MOLENTARGIUS. Dopo otto anni “licenziati” i pionieri dell'oasi protetta
Il sogno: «Non rinunceremo al nostro lavoro»
«Ci aiuti. Ci aiuti, egregio Presidente, a credere che ancora in Italia c'è speranza e c'è giustizia». Avevano scritto anche questo, tra le righe della loro lunga lettera inviata al capo dello Stato, Giorgio Napolitano, i lavoratori del Parco del Molentargius (Luca Zambianchi, Alessia Atzeni, Gabriele De Martis, Giuseppe Fais, Giampaolo Mereu) che dopo otto anni avevano dovuto lasciare il lavoro per approdare nel pianeta insopportabile della disoccupazione. Donne e uomini che in quel progetto non solo avevano riposto le speranze per il loro futuro ma che sulla tutela e la valorizzazione di quel «meraviglioso compendio ambientale» racchiuso tra Cagliari e Quartu ci avevano creduto a fondo. Anche idealmente.
A CASA Erano gli specialisti dell'oasi, i naturalisti, i geologi, gli ingegneri ambientali, gli ornitologi e i botanici che passo dopo passo avevano creato le fondamenta della grande zona umida. I precari dell'area protetta. Poi, tutti a casa. Grazie alla rivoluzione ancora in atto che sta portando nuove figure professionali dopo la scadenza dei contratti e l'approvazione della nuova pianta organica predisposta dall'ente.
LA RIVOLUZIONE «C'era la necessità di rivedere l'organico, stiamo pensando a una struttura minimale operativa, puntare al risparmio senza tuttavia rinunciare alle professionalità», spiega il direttore Alessandro Sanna, dipendente della Provincia prestato al parco. «Un ruolo che non comporta per l'ente nessun aggravio di spesa visto che il mio stipendio arriva direttamente dall'amministrazione provinciale.
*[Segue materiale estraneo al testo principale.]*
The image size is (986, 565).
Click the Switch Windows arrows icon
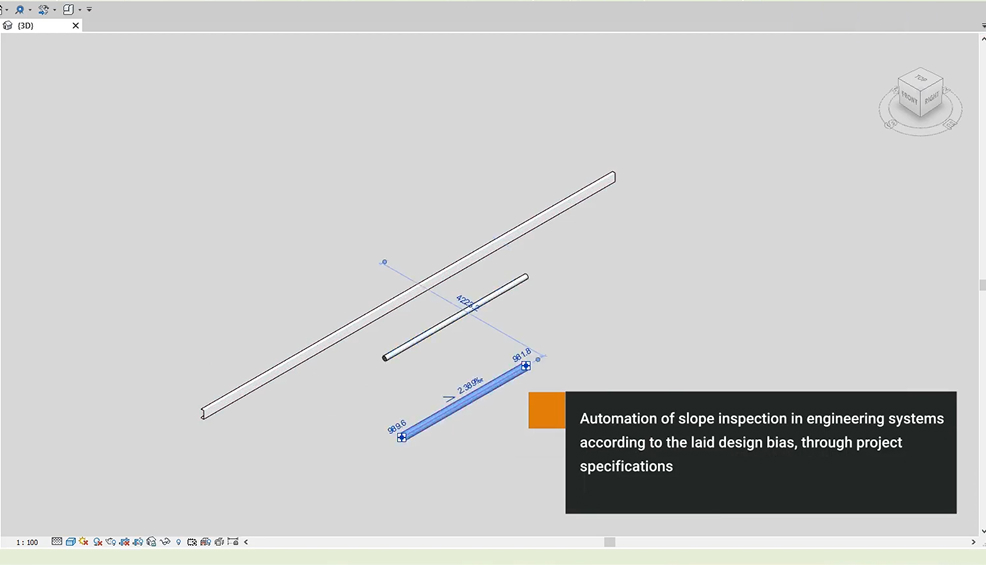click(43, 9)
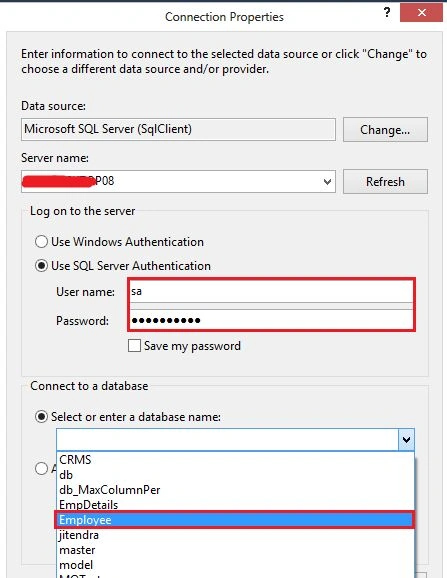Choose Select or enter a database name radio
Viewport: 447px width, 578px height.
(x=41, y=417)
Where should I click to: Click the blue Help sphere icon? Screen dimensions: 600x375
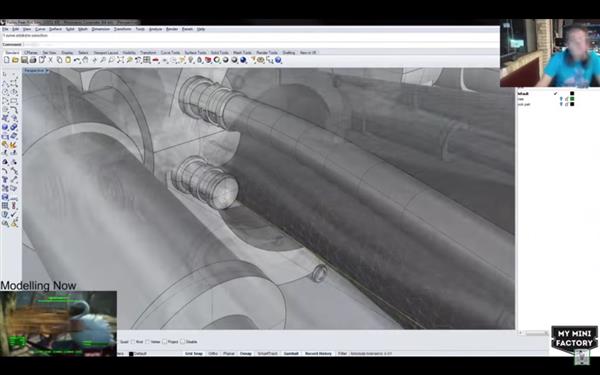pyautogui.click(x=278, y=60)
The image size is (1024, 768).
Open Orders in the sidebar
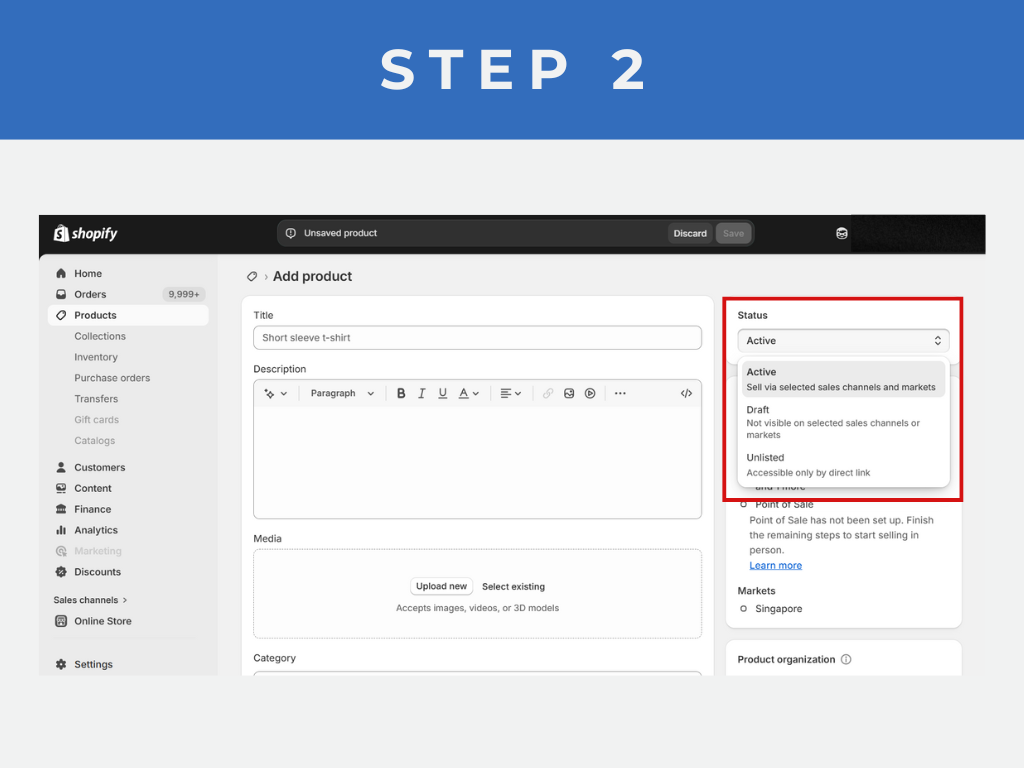(90, 294)
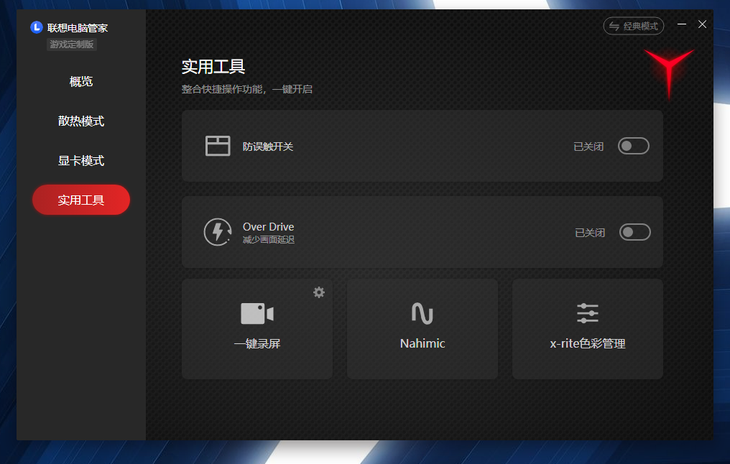Click the x-rite sliders icon
The height and width of the screenshot is (464, 730).
[x=587, y=313]
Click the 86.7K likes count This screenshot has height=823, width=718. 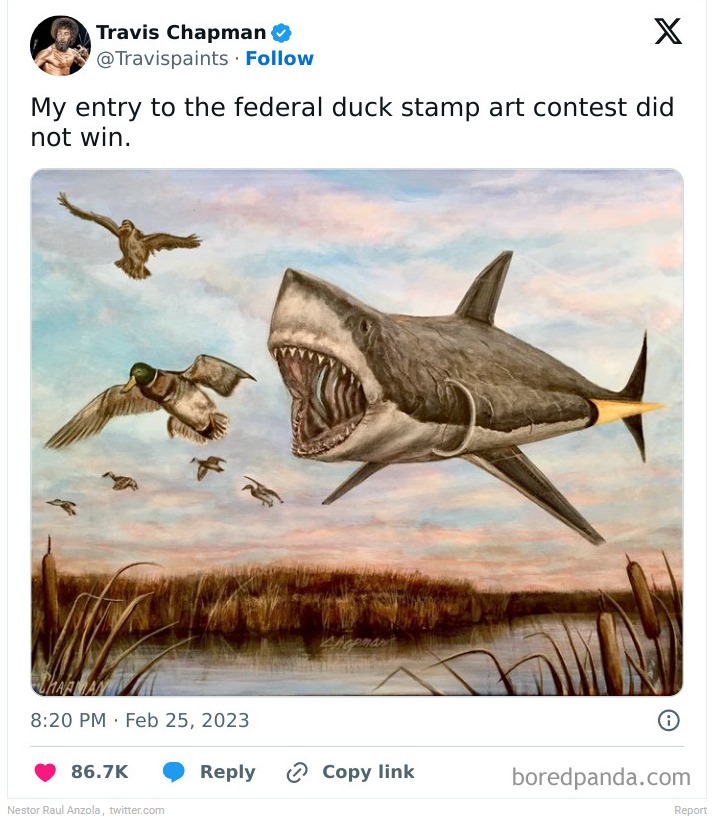tap(99, 772)
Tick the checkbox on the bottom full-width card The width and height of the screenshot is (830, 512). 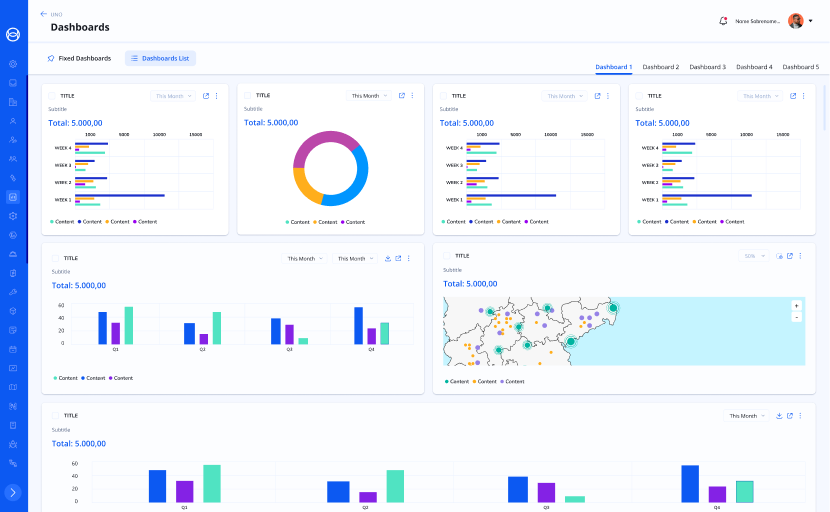[x=56, y=415]
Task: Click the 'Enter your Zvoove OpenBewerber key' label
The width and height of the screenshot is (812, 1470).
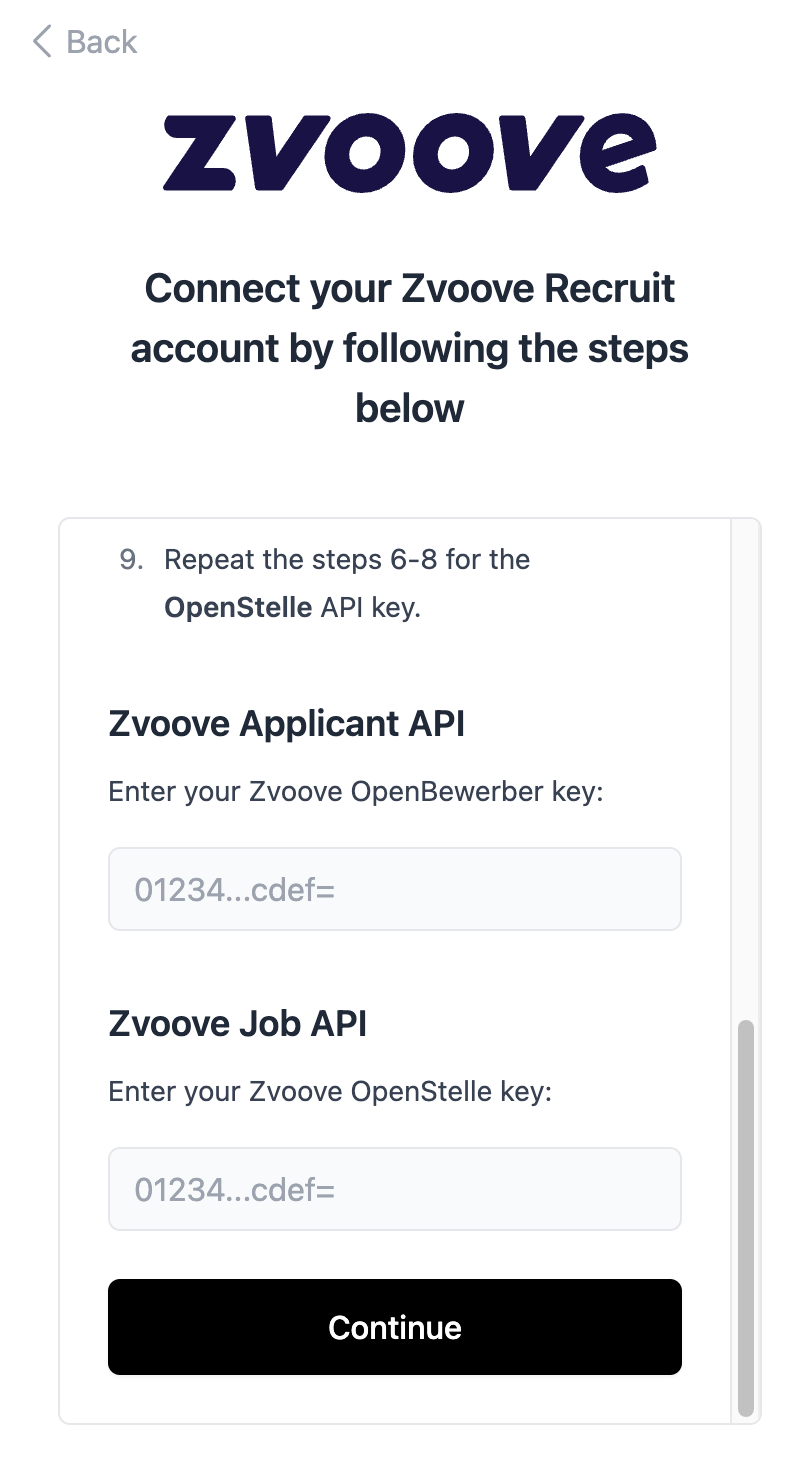Action: click(355, 792)
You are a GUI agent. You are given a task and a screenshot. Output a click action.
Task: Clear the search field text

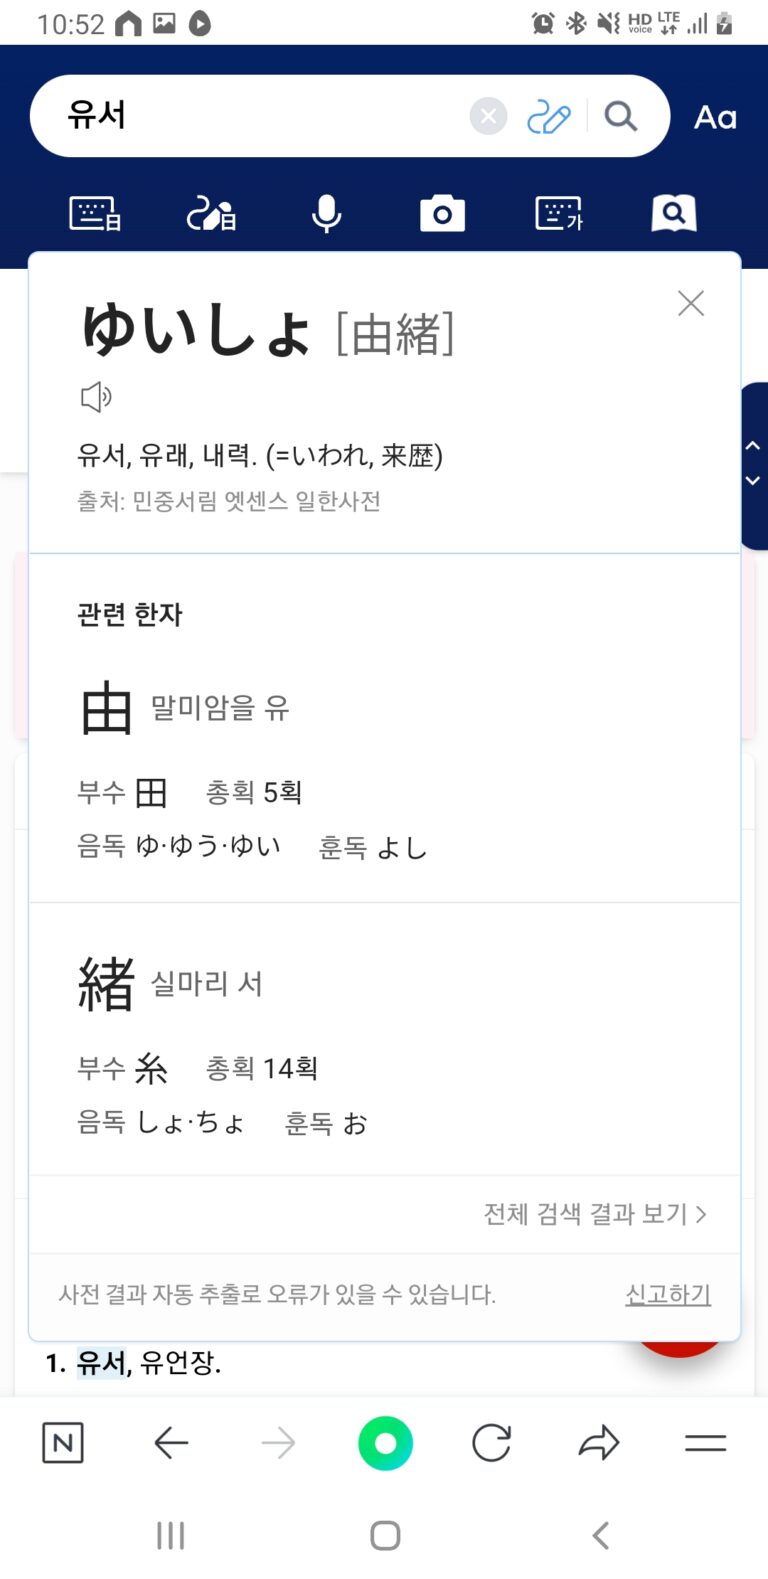click(488, 117)
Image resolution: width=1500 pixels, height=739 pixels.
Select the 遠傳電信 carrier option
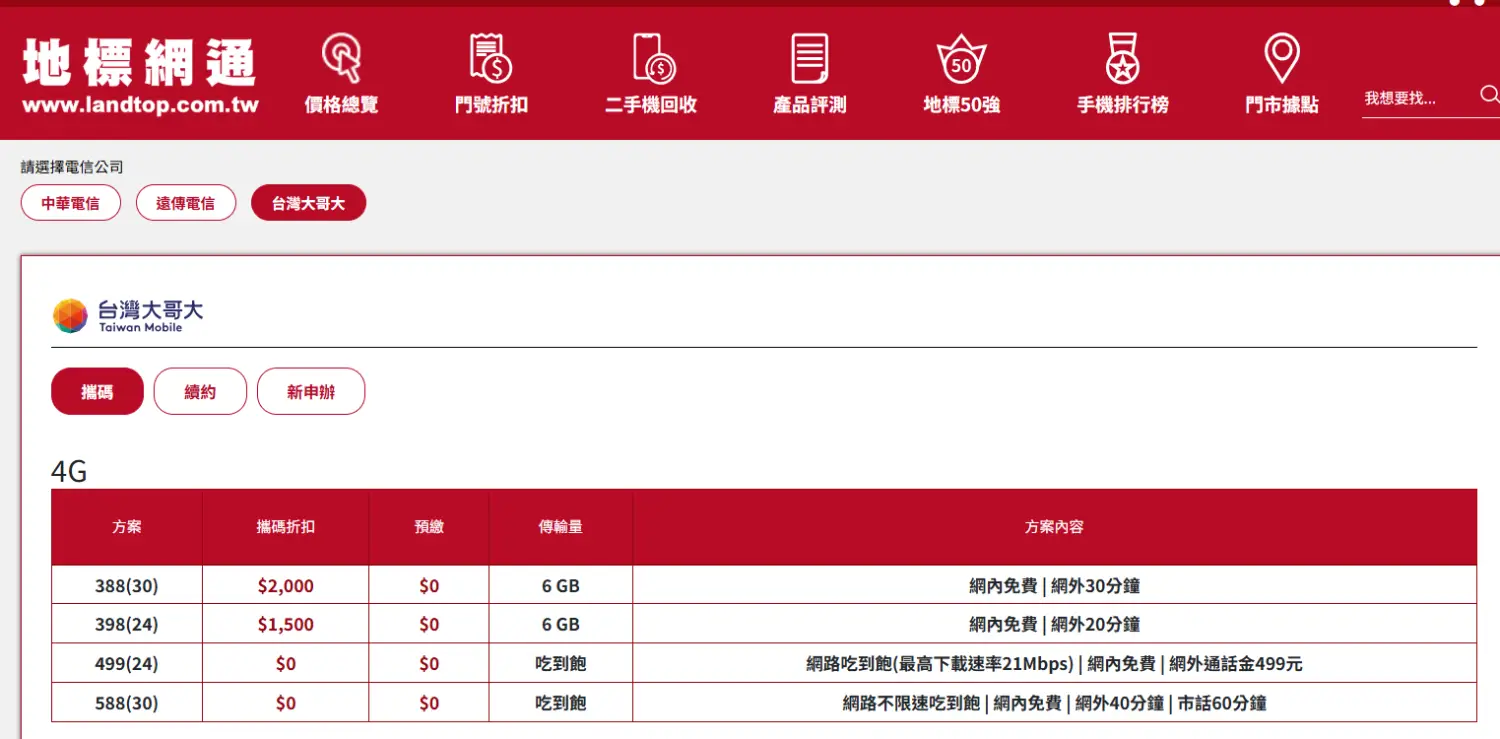tap(185, 203)
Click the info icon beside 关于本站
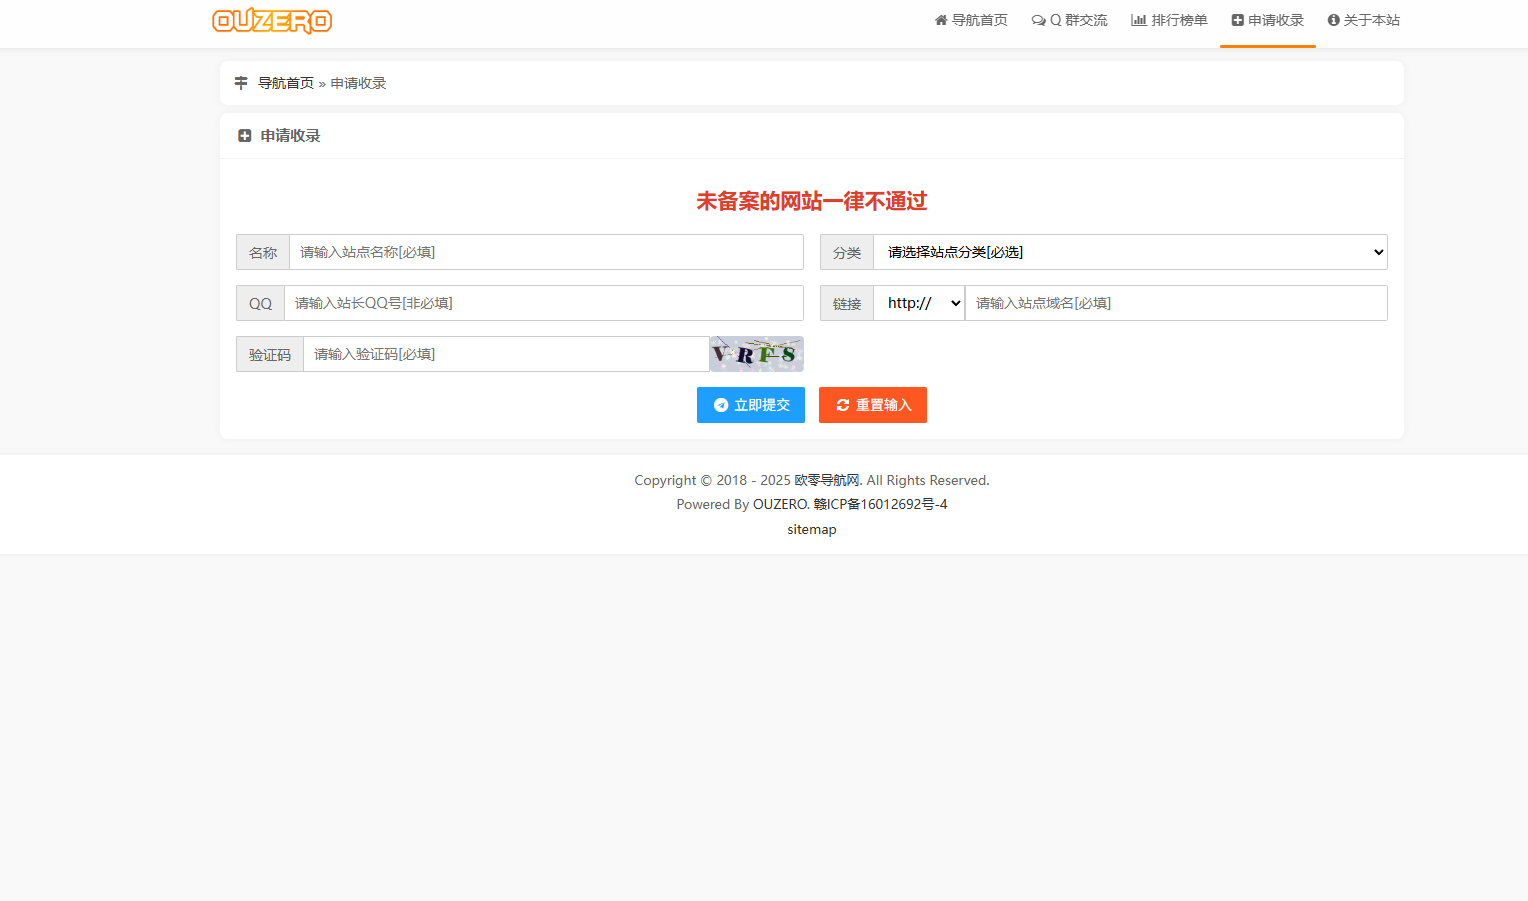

È così avverrà anche grazie ai bandi pubblici basati sul principio del comando per le nuove figure del nuovo organico». Posti che saranno riservato a istruttori tecnici, istruttori direttivi tecnici, istruttori contabili. «Appunto, nessun laureato in materie scientifiche, come sarebbe logico in una parco naturale», taglia corto Alessia Atzeni, l'ornitologa del parco del Molentargius-Saline che dopo parecchi anni di impegno professionale si è ritrovata fuori gioco insieme a tanti altri colleghi. «A quel nucleo di vecchi pionieri, inizialmente in forze al Consorzio Ramsar diventato ente, che ha faticato, seppur in regime di precarietà, e ci ha messo il cuore per dare gambe al parco, che oggi sembra essere diventato un mostro. Credo che si stia svilendo l'area protetta e la si stia equiparando, con queste scelte, a un ente locale qualsiasi. Non ci si parli poi di risparmi, visto che il vicedirettore, il solo dirigente in ruolo, costa all'ente ben 150 mila euro l'anno».
LE RISORSE Dice Sanna: «Il gruppo di lavoro sarà sempre in funzione delle risorse disponibili, prima o poi bisognava pensare a una struttura di ruolo e forse lo si sarebbe dovuto fare da tempo». Il direttore smentisce inoltre le voci di un'interruzione dell'attività all'interno del parco. «Se rallentamenti esistono, non sono certo imputabili a problemi di organico. Funziona il servizio Infopoint a cui ci si può rivolgere per l'affitto delle biciclette, funzionano il servizio per le imbarcazioni elettriche, il centro di educazione ambientale. Al contrario si stanno crescendo le attività come l'endurance di equitazione di questo fine settimana e le collaborazione con le associazioni di volontariato».
Insomma, pareri discordi, Diametralmente opposti e destinati a non restare soltanto contrapposizioni verbali. Perché i precari licenziati non sembrano aver troppa voglia di abbandonare le armi nonostante la delusione, la rabbia, i sogni infranti, le schede elettorali rimaste bianche, il viaggio verso l'estero di qualcuno per riuscire a far valere la propria professionalità.